** Start of SOURCE DATA **
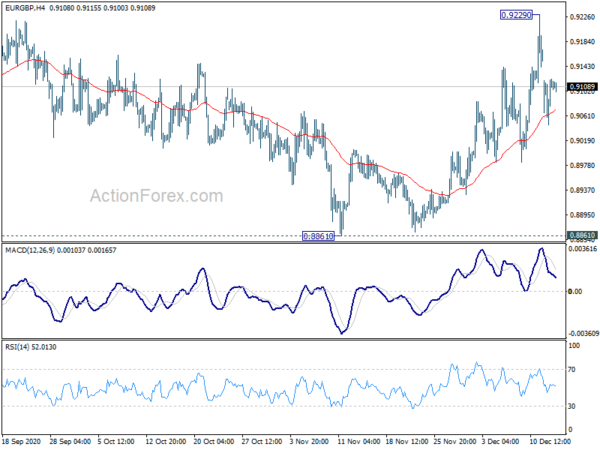Click the MACD -0.003609 scale value
The height and width of the screenshot is (450, 600).
click(x=584, y=334)
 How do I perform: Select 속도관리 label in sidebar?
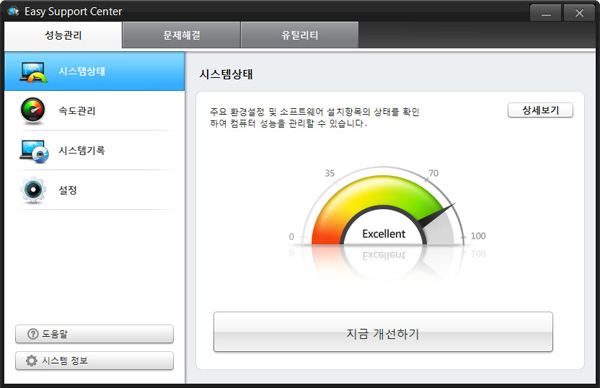(x=77, y=111)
** End of SOURCE DATA **
**TASK**. Please pick out every line in the rows above that contains the string "Select" and copy each one. Treat the match as case-sensitive.

**EXERCISE OUTPUT**.
 How do I perform: Select 속도관리 label in sidebar?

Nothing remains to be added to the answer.